- [TUGAS A]: Tolong tulis ulang semua baris dalam catatan di bawah tanpa mengubah satu huruf pun.
- [TUGAS B]: Sambung artikel tentang pahlawan nasional sebagai bahan jualan politik mulai dari kalimat terakhir yang tercantum.

- [SUMBER]:
____

Saturday 27 October 2018

Berkaca dari Oposisi, Masih Efektifkah Mencomot Pahlawan Nasional Sebagai Bahan Jualan Politik?


Salah satu isu yang masih ramai diperbincangkan sekarang adalah insiden bendera bertuliskan kalimat tauhid. But one thing for sure, kali ini aku tidak akan membahas soal itu. Kuakui, kapasitasku belum nyampe untuk mengutak-atiknya. Aku hanya berharap. Semoga kita semua dapat meresponsnya dengan bijak.
Aku lebih suka mengutak-atik seorang Sandiaga Uno. Hmm, bagaimana tidak? Lelaki ini kurasa semakin hari, semakin populer saja. Namun kepopulerannya ini jangan dipandang dari kacamata positif saja. Bahkan kukira, popularitas yang sedang menjangkiti Sandi malah dijejali oleh hal-hal negatif. Uuffttt…!
Sandiaga Uno berambut petai. Pic source: suara.com

Ya, negatif. Isu yang paling mutakhir bisa menjadi contoh yang konkret. Beberapa hari yang lalu, muncul kabar dari seorang wanita yang bernama Gustika Jusuf Hatta. Dari nama belakangnya, kamu mungkin bisa menebak. Benar, Gustika merupakan salah satu keturunan dari Mohammad Hatta, sang bapak proklamator Indonesia.

Gustika merupakan salah satu cucu dari Bung Hatta. Apa gerangan, yang membuat nama gadis ini tiba-tiba mengemuka…? Rupanya ada hubungannya dengan si pendekar bango, Sandi Uno.



Jadi begini. Pada musim kampanye pilpres seperti ini, tentulah menjadi hal yang lumrah ketika para tim sukses mengeluarkan berbagai jurus. Jurus-jurus yang diumbar, semata untuk mendulang perhatian dari masyarakat.
Dan kali ini, yang pengen terlihat syantik adalah timsesnya pasangan Prabowo-Sandi Uno. Tahu Dahnil Anzar kan…? Tokoh Muhammadiyah ini merupakan koordinator jubir Badan Pemenangan Nasional (BPN) Prabowo-Sandi.

____

- [DATA HASIL EKSTRAKSI]:
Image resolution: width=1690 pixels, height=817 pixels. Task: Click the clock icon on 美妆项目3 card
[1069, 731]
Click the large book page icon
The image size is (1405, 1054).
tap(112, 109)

____

- [HASIL A]:
Image resolution: width=1690 pixels, height=817 pixels. Task: Click the clock icon on 美妆项目3 card
[1069, 731]
Click the large book page icon
The image size is (1405, 1054).
tap(112, 109)

- [HASIL B]:
Menurut kabar, Dahnil Anzar menyebut bahwa sosok Sandi Uno itu bak seorang Bung Hatta (sumber). Jadi, rakyat tidak perlu ragu untuk memilih Sandi. Karena dia adalah calon wapres yang andal dan mumpuni.
Wagelaseh gitu ya…?! Ngeklaim-ngeklaim saenak udele dewe. Elo siapa sieehhh…?!!
Mendengar pernyataan dari Dahnil ini, aku tergelak sendiri. Begitu konfidennya timses pasangan nomer dua, hingga perlu untuk mencatut para tokoh nasional. Lantas disama-samakan dengan Prabowo mau pun Sandi Uno. Hahaa, memang bakal semudah itu rakyat manggut-manggut untuk sepakat dengan klaim-klaim seperti itu…?
Ya, bukan kali ini saja, seorang tokoh nasional dicomot untuk dijadikan bahan jualan politiknya kubu oposisi. Masih hangat, dengan prahara hoax yang diciptakan oleh Ratna Sarumpaet.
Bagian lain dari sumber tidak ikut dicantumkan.